On lush, leafy, tree-lined streets, you may be dealing with shade—or tree roots! That latter challenge may impact how you plant the annual flowers and perennials you choose.
One other thing to always be mindful of is the location of any underground lines or cables. It’s always a good idea to make use of your local “call before you dig” program before you start moving any great quantities of dirt around. Now let’s dig in to these flower bed ideas!
Work with a slope
Building a new garden on a slope can be a challenge. You want to make sure all your efforts aren’t washed away after the first significant rainfall! Tiering your garden with patio stone or rocks can create flat levels in which you can plant.

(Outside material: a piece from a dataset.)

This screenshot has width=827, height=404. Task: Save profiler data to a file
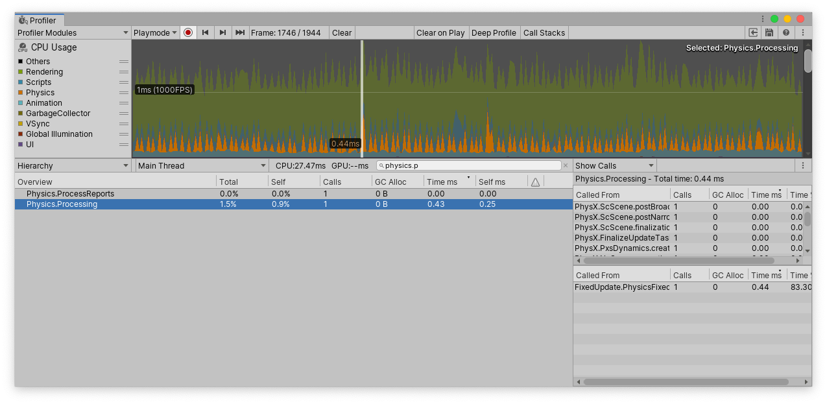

Turn your whole backyard into a flower bed
Backyards are generally edged with flower gardens, keeping a vast expanse of grass in the middle. But what if you did the opposite? As in make the majority of your backyard the garden, with grass pathways in between. This is something to consider as more information about the benefits of rewilding start to make their way into gardening articles and designs.
Create a private nook among your flower beds
What a shame if you create a garden, but don’t establish a seating area where you can enjoy its various vantage points! Position a flower bed, so that you can nestle a bench among the flowers or build a larger seating area as part of the planting plan.
Choose bold flowers and foliage
In some gardens you can just tell there is a painterly green thumb behind the planting scheme. Think about bold pops of color when planning your garden and perusing the garden center. Coleus and heuchera, for example, come in a fabulous range of leaf patterns and colors.
Light up your flower beds at night
Add solar lights to your gardens so you can admire them when relaxing outside on a hot summer night and when you’re entertaining.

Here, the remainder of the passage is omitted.